> Text segment
*** Begin section ***

To say that the American Civil War continues to exercise an immense influence on the United States seems obvious, but it always pays to revisit why obvious statements are so.
The war’s legacy is everywhere: We still debate whether it is appropriate to display the Confederacy’s battle flag, or, closer to home, whether we should commemorate Harvard students who died fighting under it. Race still dominates national discussions, and we still argue about which rights of citizenship apply to which people, the best way to guarantee those rights, and what the federal government may do—all questions that animated America’s bloodiest conflict.
The practical importance of the Civil War is also beyond question. Imagine a world in which slavery had continued until 1900 or later, or in which you needed a passport to travel from Boston to Atlanta. These counterfactuals might seem farfetched, but they were absolutely the issues at stake between 1861 and 1865, when the unity of the supposedly well-founded American constitutional system was held together only through the annihilation of two percent of the nation’s population. As President Drew Faust’s book on the subject shows, that kind of slaughter has a lasting effect on a people.

*** End section ***

> Work instruction 1
In the Civil War text, what share of the nation's population was annihilated to hold the American constitutional system together?
> Work instruction 2
Pick up the Civil War text after its final sentence and continue it.

> Exercise data
*** Begin section ***

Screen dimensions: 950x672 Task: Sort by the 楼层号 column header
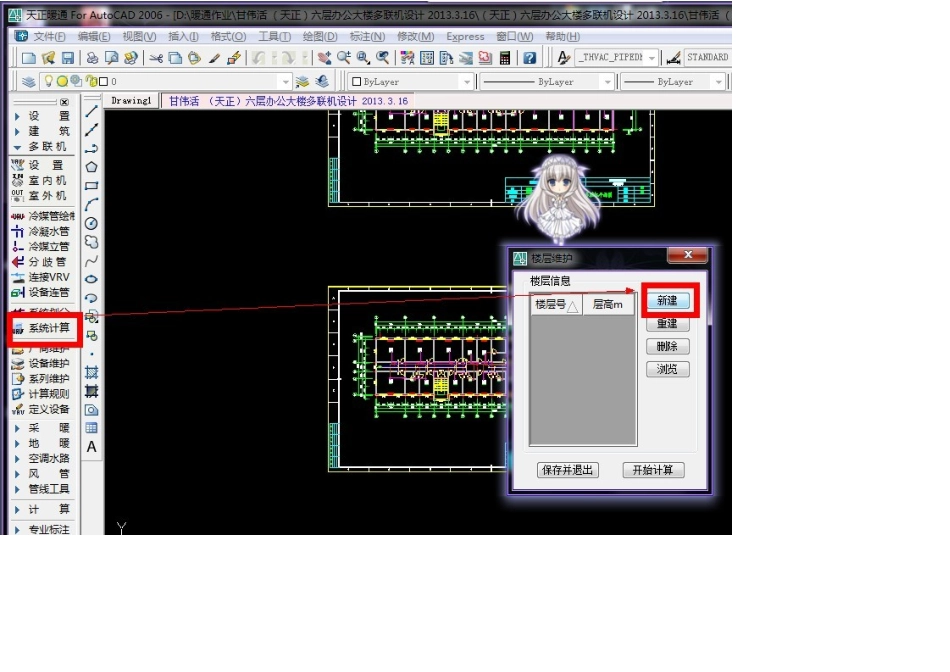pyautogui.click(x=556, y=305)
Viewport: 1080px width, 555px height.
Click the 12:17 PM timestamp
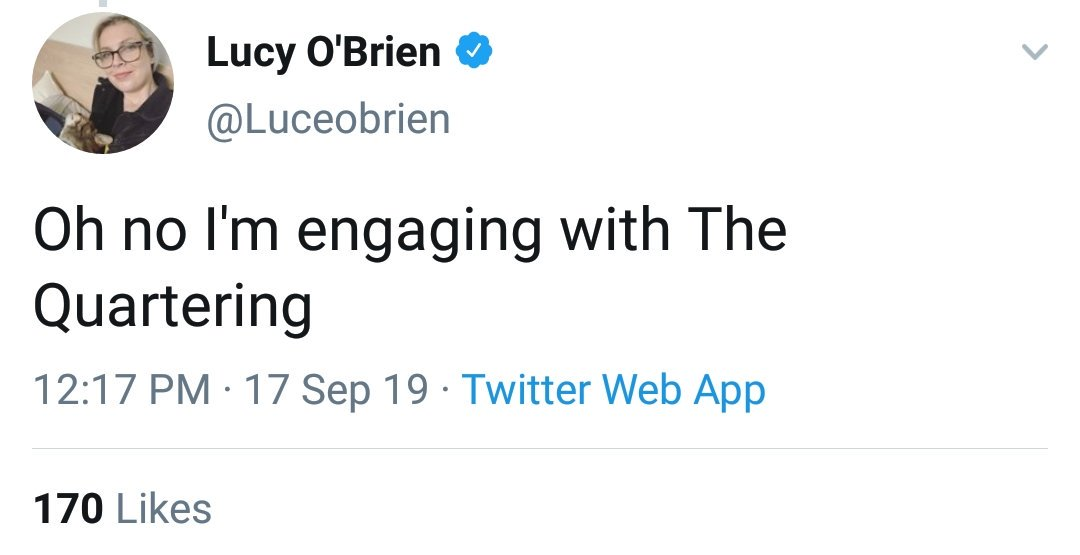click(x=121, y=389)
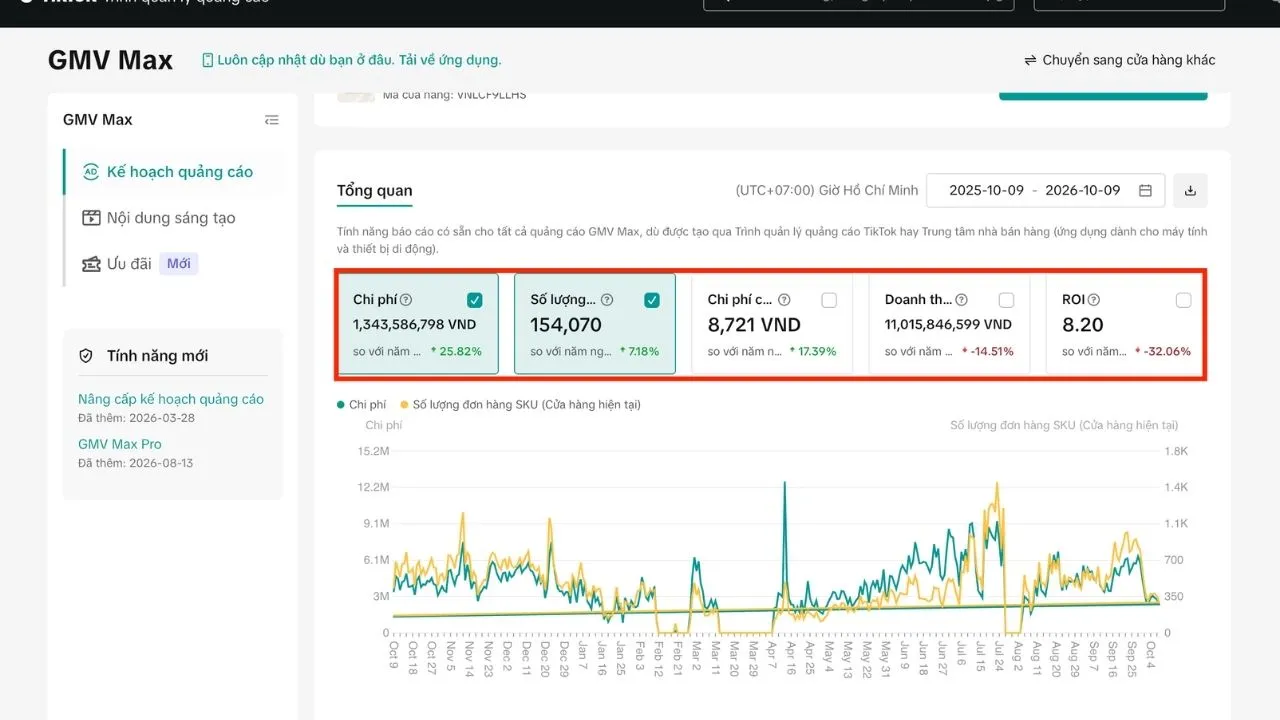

*** End section ***
*** Begin section ***

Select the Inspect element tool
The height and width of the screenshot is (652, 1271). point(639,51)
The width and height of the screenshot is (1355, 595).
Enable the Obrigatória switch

*** End section ***
*** Begin section ***

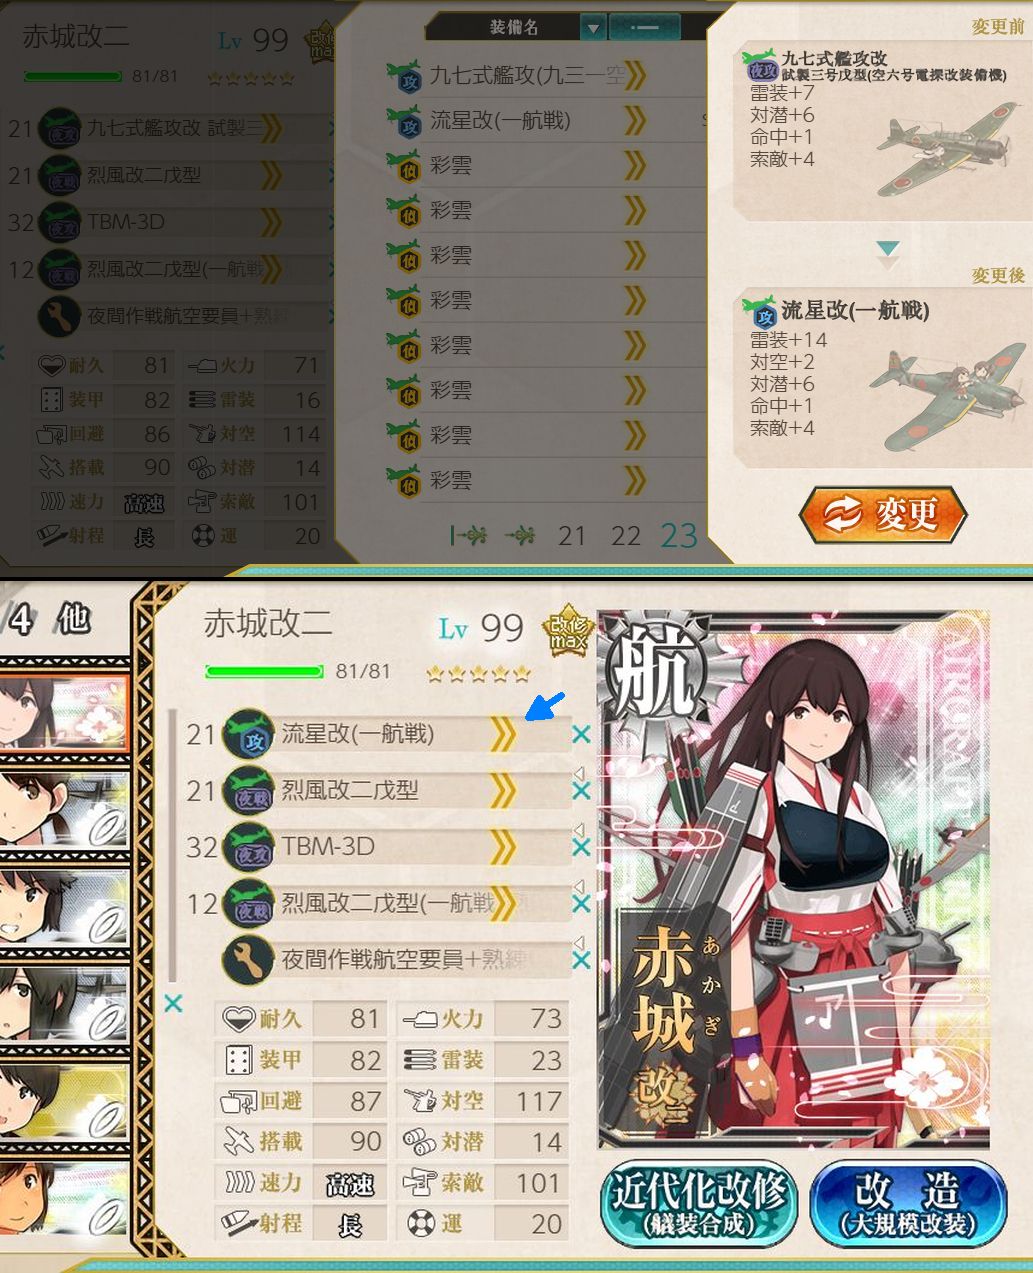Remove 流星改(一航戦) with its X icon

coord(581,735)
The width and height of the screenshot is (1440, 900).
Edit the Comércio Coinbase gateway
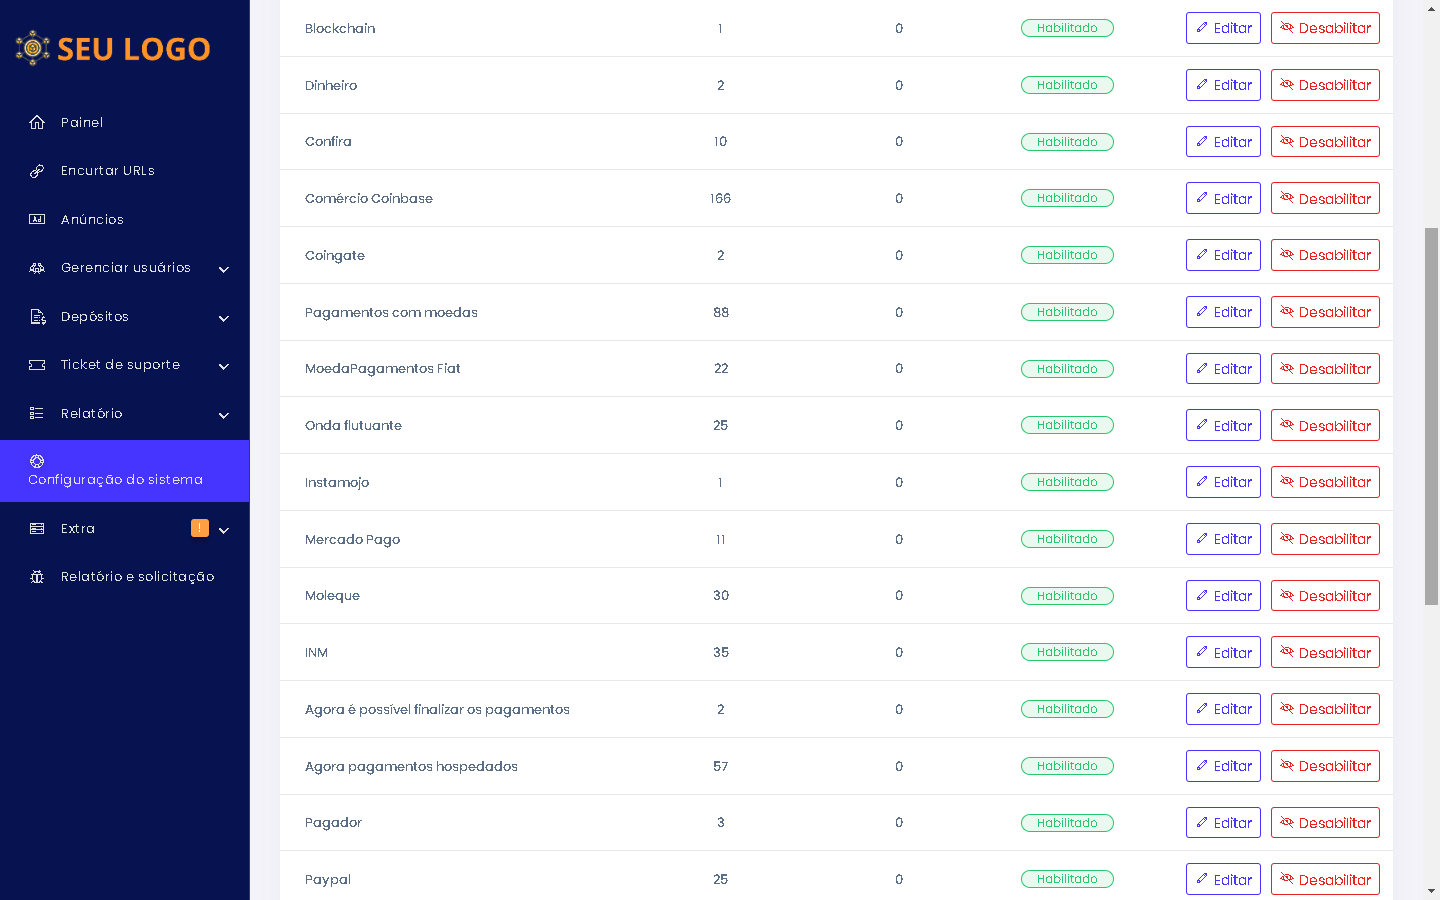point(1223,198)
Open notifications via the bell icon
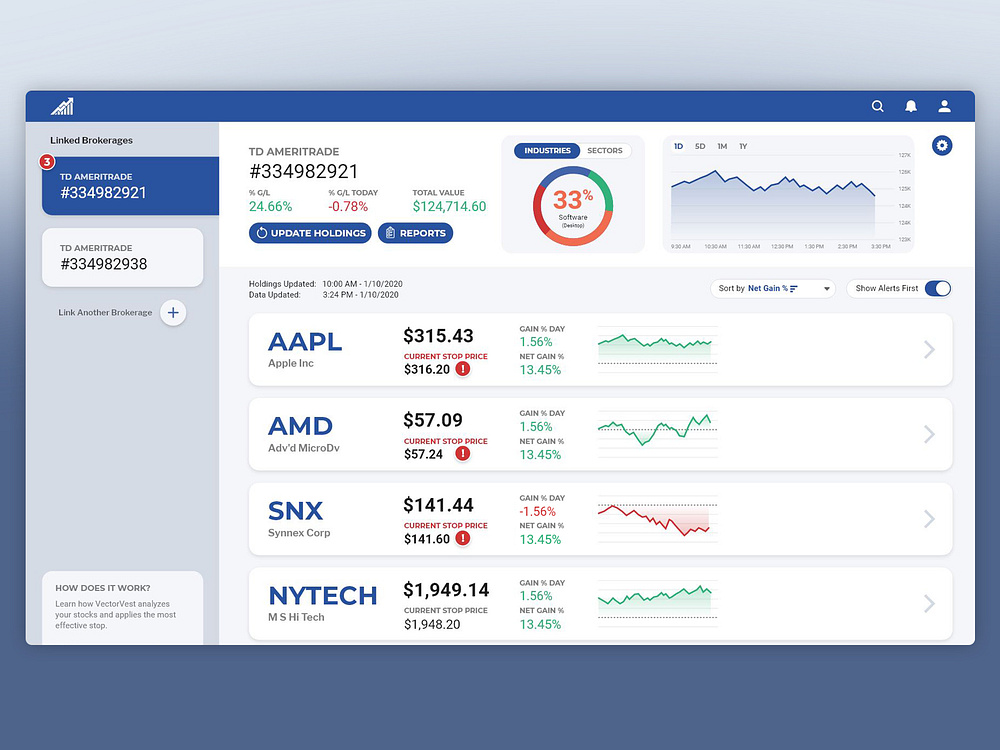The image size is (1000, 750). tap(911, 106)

*** End section ***

> Answer 1
Two percent.

> Answer 2
Next Thursday, April 9th, is the 150th anniversary of Confederate General Robert E. Lee’s surrender to Union General Ulysses S. Grant at Appomattox Court House in Virginia. Five days later is the sesquicentennial of Lincoln’s assassination at Ford’s Theatre.
These anniversaries of the war’s end underscore how close these events are to our own time. A five-year-old boy in Ford’s Theater for Lincoln’s assassination lived to recount the experience on television in the 1950s. The formative years of many 20th century Americans like Woodrow Wilson, who instituted segregation in the federal government, occurred during the war. The fourteenth amendment, on which we still rely for government civil rights action, the first Ku Klux Klan that provided the inspiration for later manifestations of American racism, the voting rights gained at Selma and under threat again today, are all direct descendants of the Civil War.
These aspects of the war are relatively well known. Others are less so, but no less important. Internationally, France’s invasion of Mexico in 1862 might very well have led to Napoleon III offering direct support for the Confederacy if not for careful U.S. diplomacy, and Britain also almost aided the South. The war’s implications for Native Americans, too, are often overlooked: Some slave-holding tribes fought with the Confederacy, while in the plains, conflicts like the Dakota War continued through the war. Union officers like George Custer later became infamous for their role fighting Native Americans in the West.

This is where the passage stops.